Data processing: speech signal processing – linguistics – language – Speech signal processing – For storage or transmission
Reexamination Certificate
2000-04-20
2002-12-31
Knepper, David D. (Department: 2641)
Data processing: speech signal processing, linguistics, language
Speech signal processing
For storage or transmission
C704S220000, C704S221000
Reexamination Certificate
active
06502069
ABSTRACT:
FIELD OF THE INVENTION
The present invention relates to scalable audio coders and audio decoders and in particular to scalable coders and decoders for which at least one stage operates in the frequency domain.
BACKGROUND OF THE INVENTION AN DESCRIPTION OF PRIOR ART
Scalable audio coders are coders of modular design. An effort is therefore made to use already existing speech coders, which process signals which e.g. are sampled with 8 kHz and produce data rates of e.g. 4.8 to 8 kilobits per second. These known coders, such as e.g. the coders G.729, G.723, FS1016, CELP or parametric models for MPEG-4-Audio, which are known to persons skilled in the art, serve primarily for coding speech signals and are not generally suitable for coding higher quality music signals since they are normally designed for signals sampled with 8 kHz, so that they can only code an audio bandwidth of 4 kHz at the most. In general, however, they exhibit a low sampling rate and good quality for speech signals.
For the audio coding of music signals, e.g. to achieve HIFI quality or CD quality, with a scalable coder a speech coder is therefore combined with an audio coder, which can code signals with higher sampling rates, e.g. 48 kHz. Obviously it is also possible to replace the speech coder cited above by another coder, e.g. by a music/audio coder according to the Standards MPEG1, MPEG2 or MPEG4.

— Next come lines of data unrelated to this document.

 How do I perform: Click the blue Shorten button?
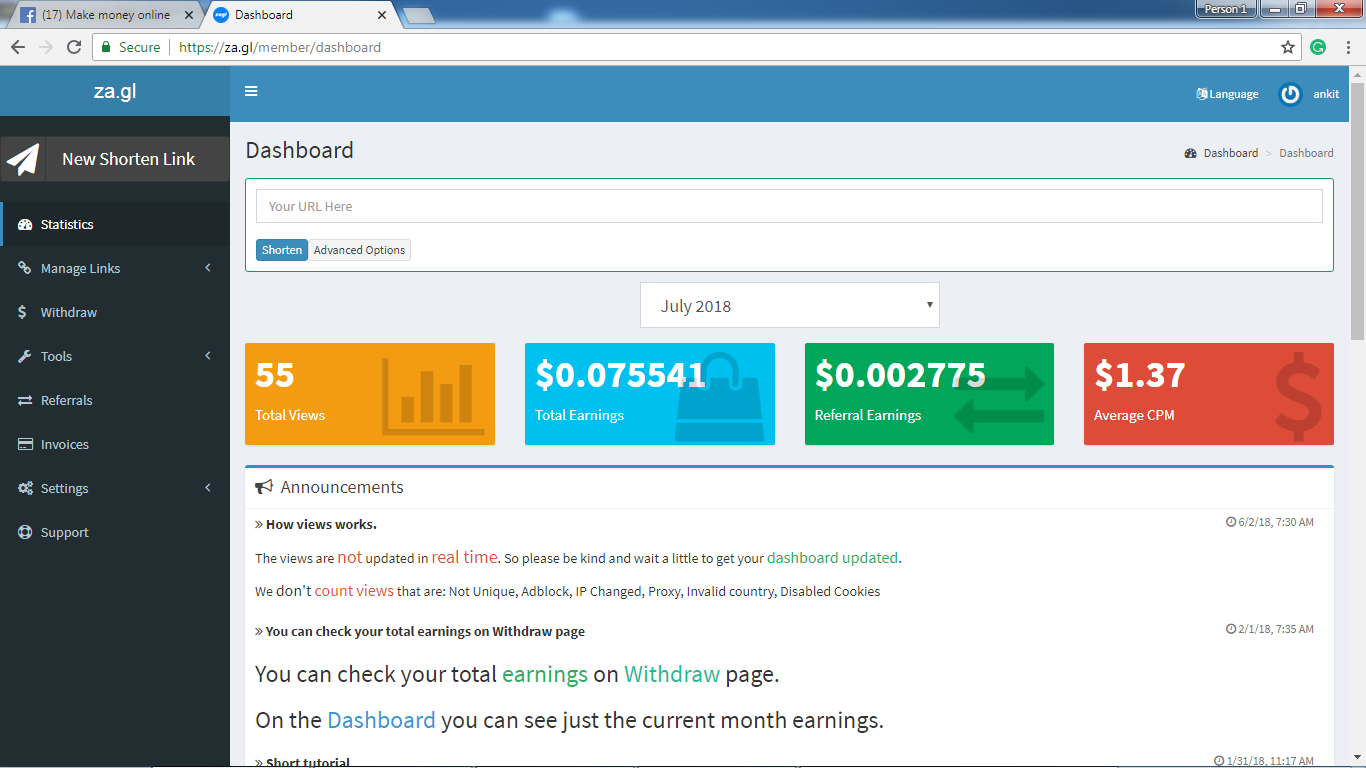click(282, 250)
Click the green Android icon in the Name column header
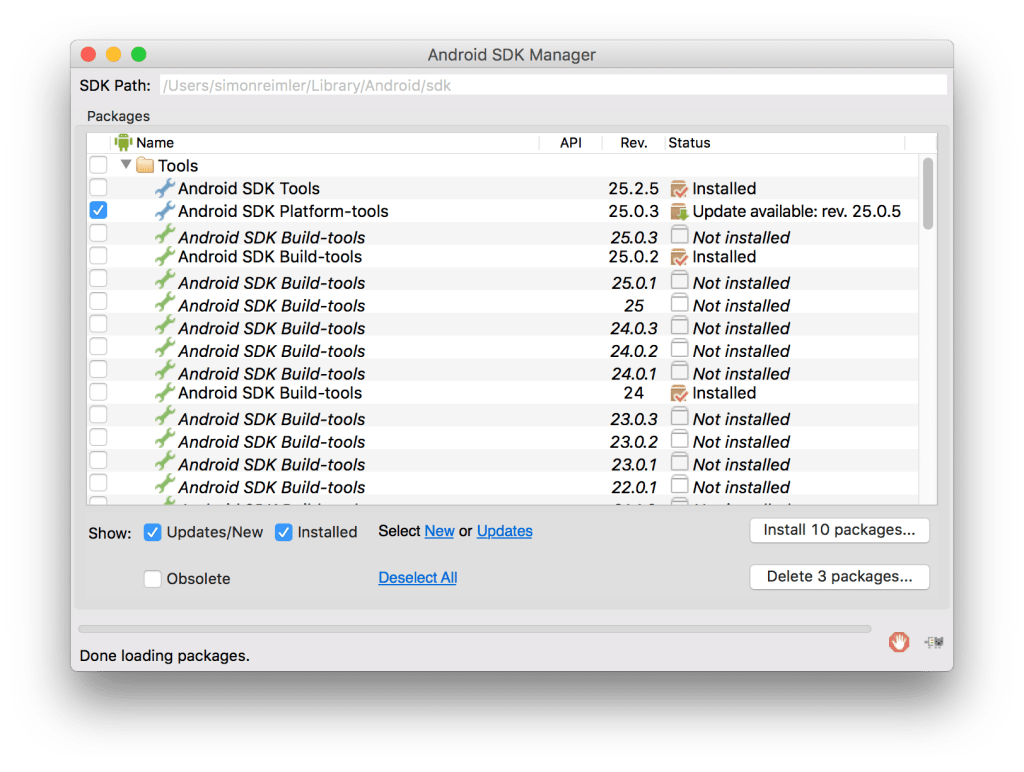Viewport: 1024px width, 772px height. [125, 142]
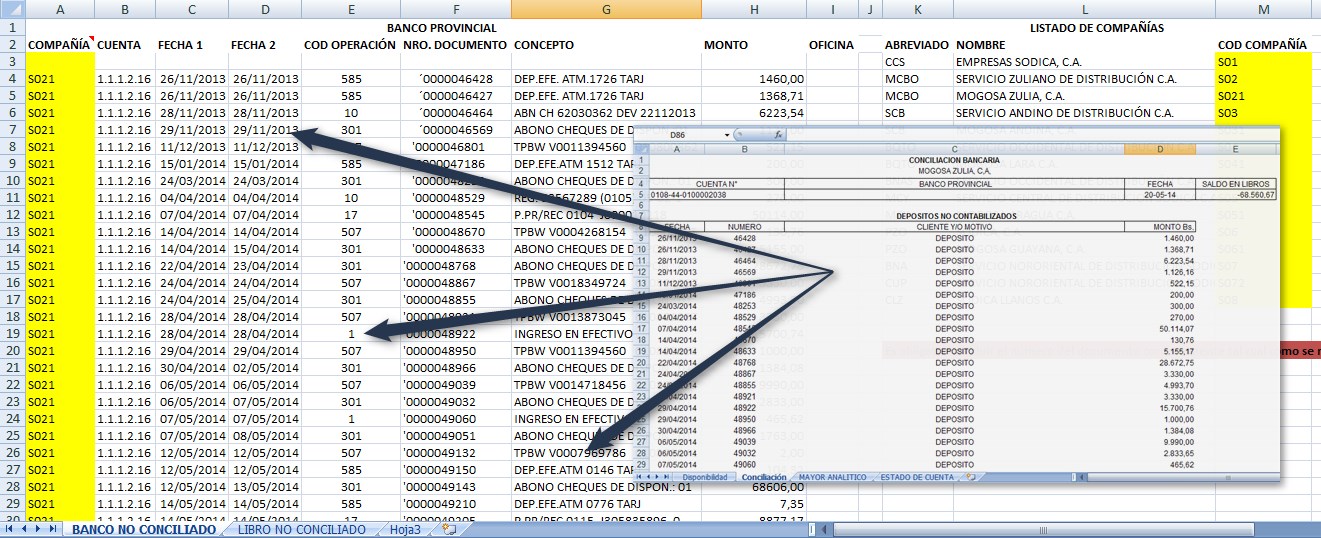Click the next sheet navigation arrow
Viewport: 1321px width, 538px height.
click(x=38, y=529)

A chain circuit of this kind comprises a speech coder and a higher quality audio coder. An input signal, having a sampling rate of 48 kHz e.g., is converted by means of a downsampling filter to the appropriate sampling frequency for the speech coder. The sampling rate could, however, also be the same in both coders. The converted signal is then coded. The coded signal can be supplied directly to a bit stream formatting device for transmission. However, it only contains signals with a bandwidth of e.g. 4 kHz at the most. The coded signal is also decoded again and converted by means of an upsampling filter. Because of the downsampling filter, however, the signal now obtained only contains useful information with a bandwidth of e.g. 4 kHz. In addition it must be recorded that the spectral content of the converted coded/decoded signal in the lower band to 4 kHz does not correspond exactly to the first 4 kHz band of the input signal sampled with 48 kHz since in general coders introduce coding errors.

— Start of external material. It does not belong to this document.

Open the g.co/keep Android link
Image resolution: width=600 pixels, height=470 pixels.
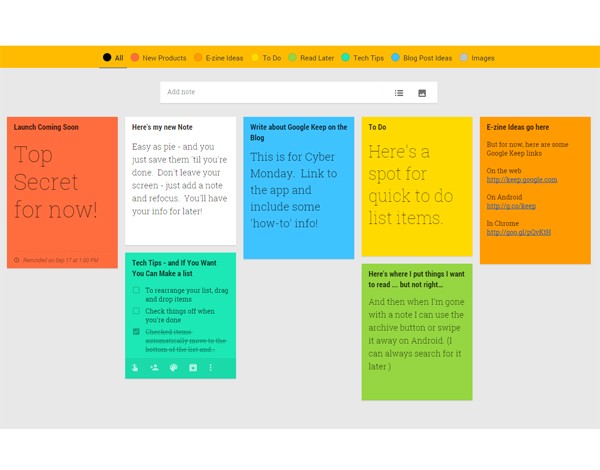[511, 206]
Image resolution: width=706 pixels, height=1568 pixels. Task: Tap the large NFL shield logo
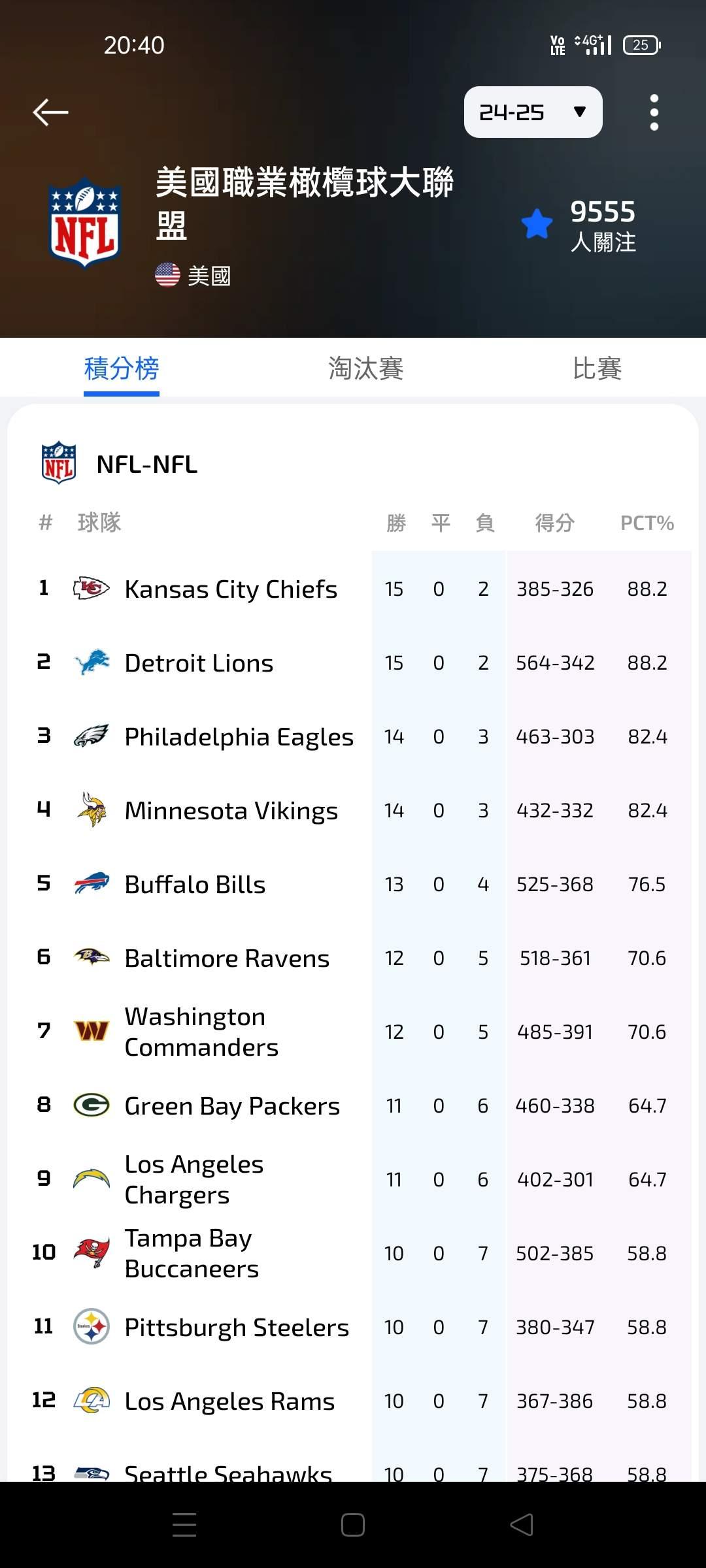pyautogui.click(x=85, y=223)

As has already been mentioned, a scalable coder comprises a generally known speech coder and an audio coder which can process signals with higher sampling rates. To be able to transmit signal components of the input signal which have frequencies above 4 kHz, the difference between the input signal at 8 kHz and the coded/decoded converted output signal of the speech coder is formed for each individual discrete-time sampled value. This difference can then be quantized and coded using a known audio coder, as is known to persons skilled in the art. It should be pointed out here that, apart from coding errors, the difference signal which is fed to the audio coder, which can code signals with higher sampling rates, is essentially zero in the lower frequency range. In the spectral range lying above the bandwidth of the upward converted coded/decoded output signal of the speech coder, the difference signal substantially corresponds to the true input signal at 48 kHz.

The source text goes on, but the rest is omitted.